We don't even need to assume full Turing machines to refute this short-sighted philosophical garbage. You can consider ML algorithms to experience "pain" every time they make a decision that leads to unfavorable results. When AlphaGo trained for months, every time it would make a move that resulted in a less favorable outcome, it experienced "pain" and associated those moves with playing worse. If AlphaGo were to continue making shitty moves, it would eventually "die" because its makers would have decided it was a shitty algorithm and trashed it.

I know. But it can't be simulated by a Turing machine.

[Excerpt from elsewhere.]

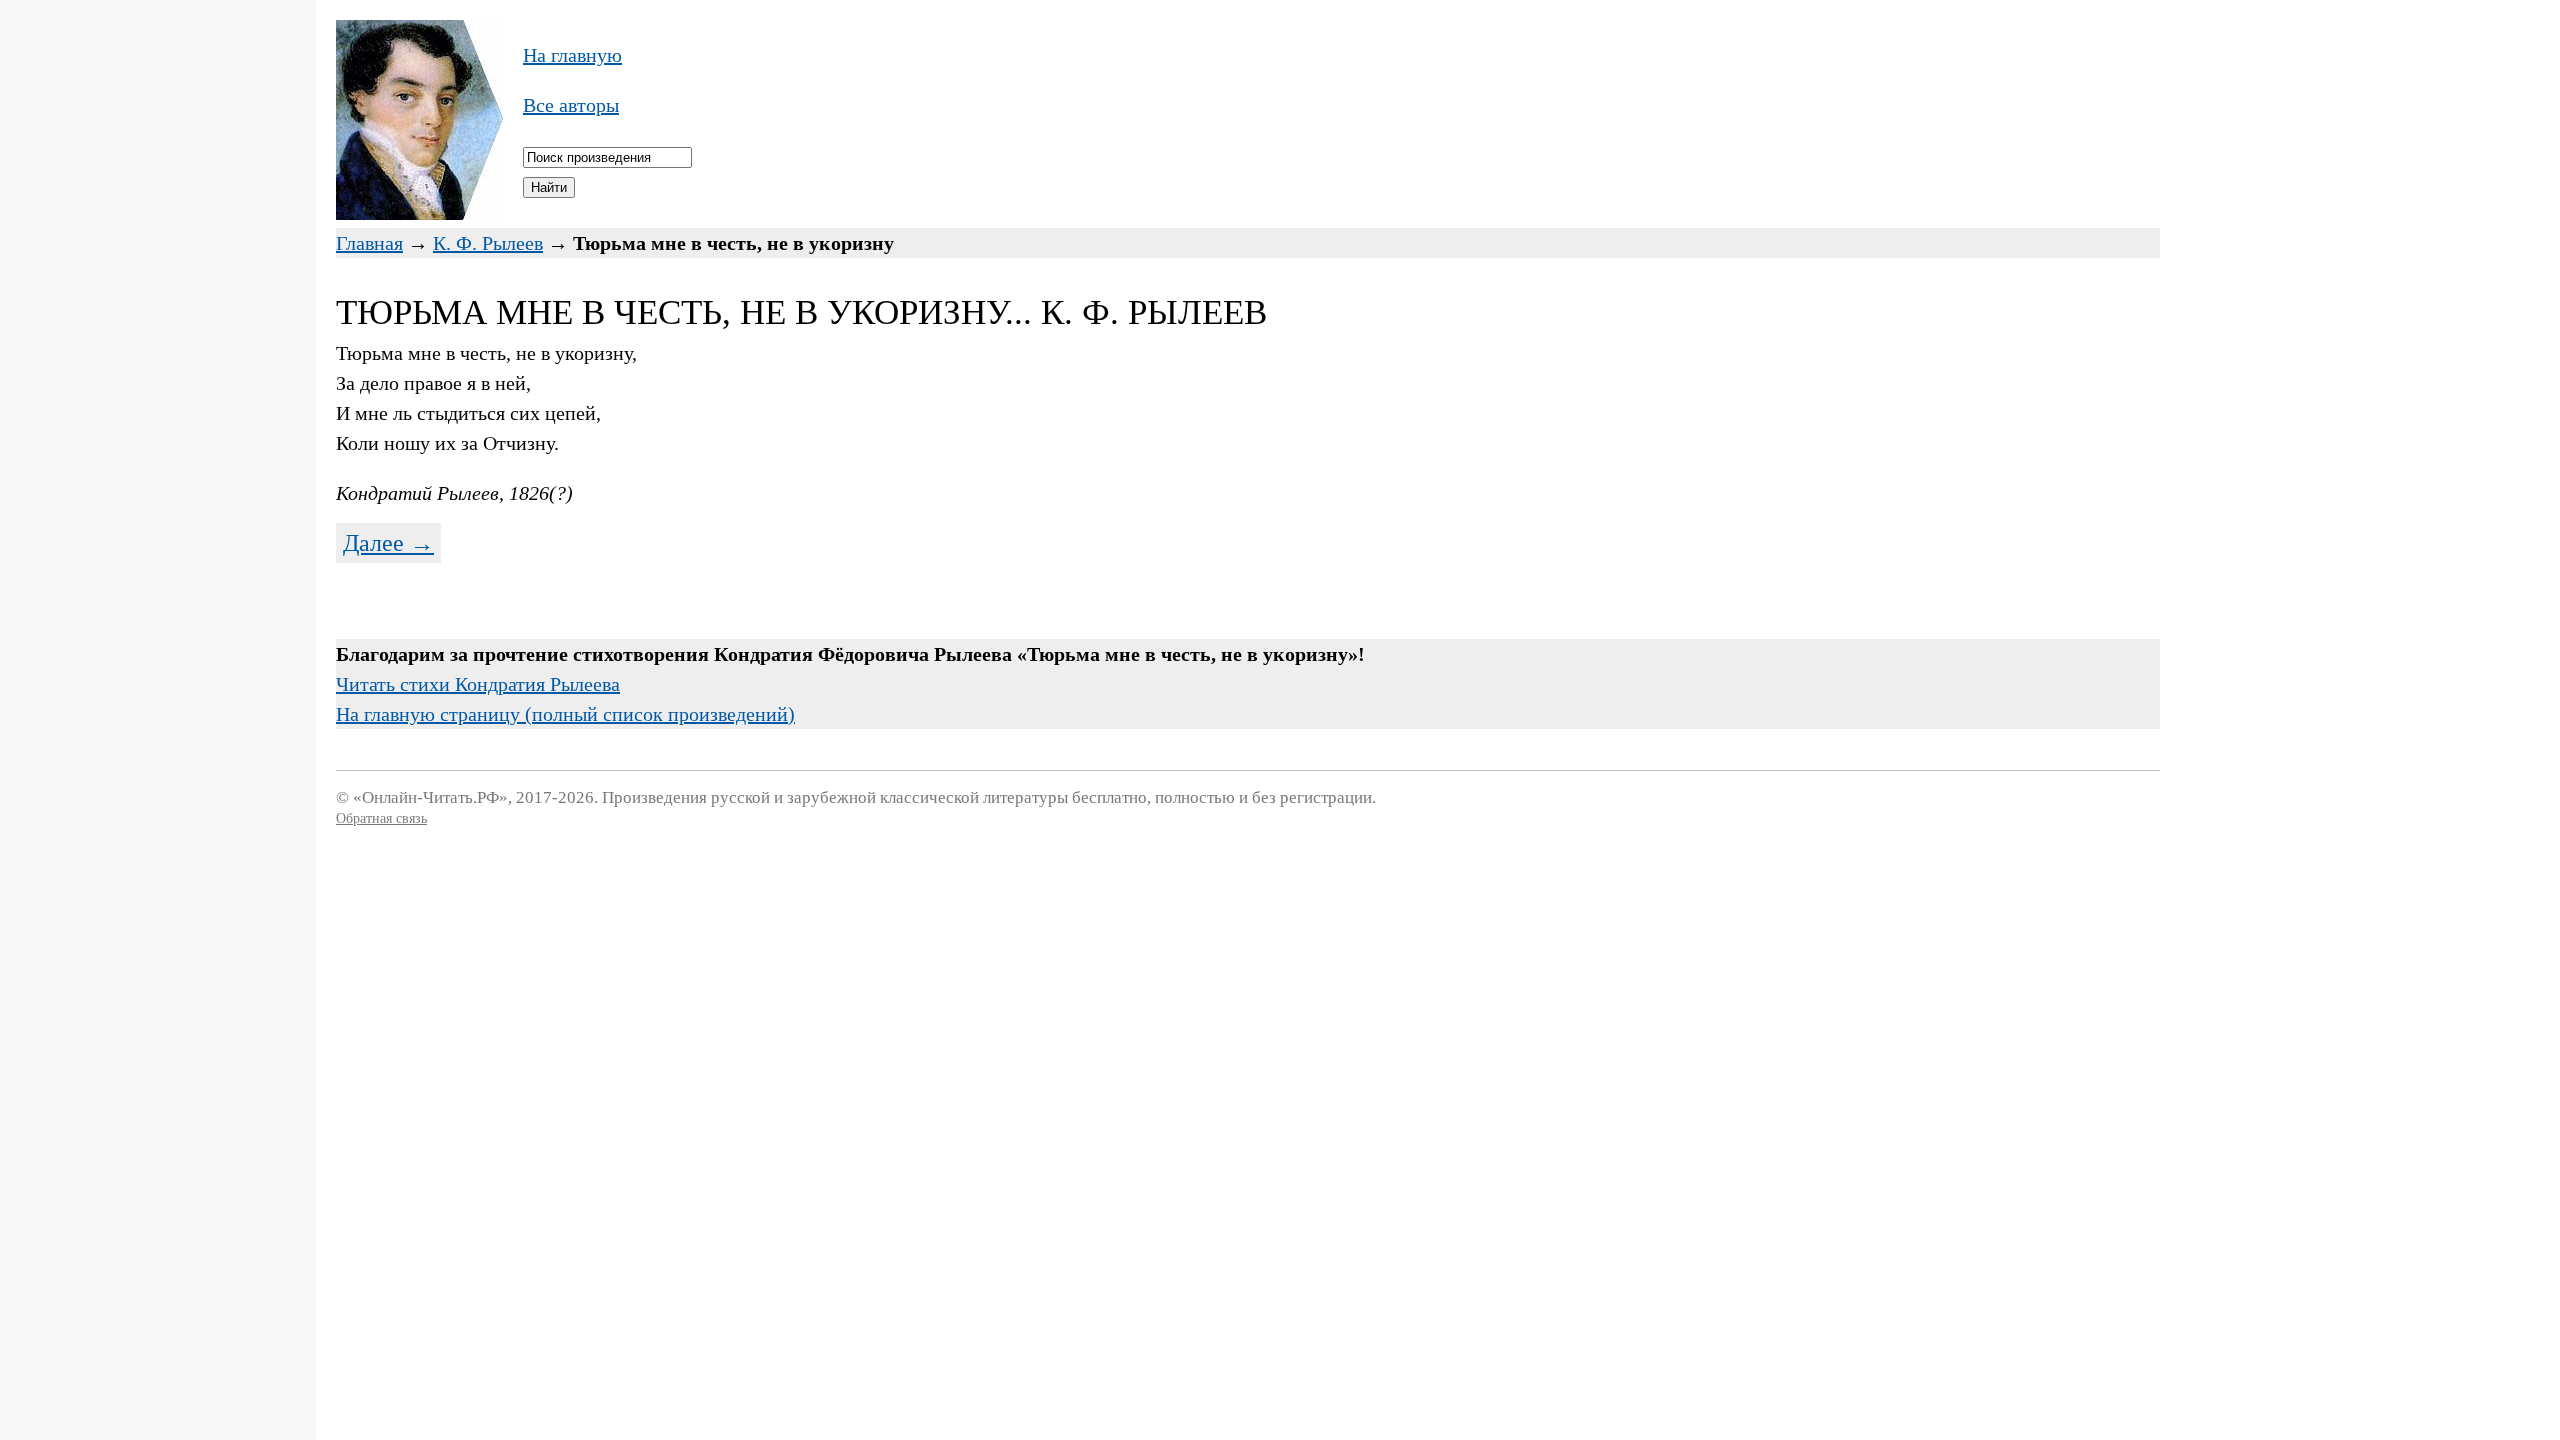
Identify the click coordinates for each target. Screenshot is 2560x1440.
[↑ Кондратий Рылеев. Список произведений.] (419, 213)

pain is a physical signal, whereas a Turing machine is abstract
pain cannot be abstracted

>a simple algorithm truly experiences pain
This is ridiculous and totally misses the point.

anything can

>muh feels tell me pain is different than other signals because it hurts me

>philosophically fascinating
>plagues tons of minds
>destroys lives
>trivial

You're missing the point, amigo. just gave you a valid analogue for pain and instead of refuting it somehow, you just said its missing the point. Your point was whether a Turing machine can feel pain, and that guy said "it can feel a sensation which is analogue to the function and form of pain." Those amount to pretty much the same thing.

If your question was about pain, and you counter every single response by saying "Well thats not REAL pain" then you're never going to get an answer because your subjective conception of pain is impossible to be objectively imitated.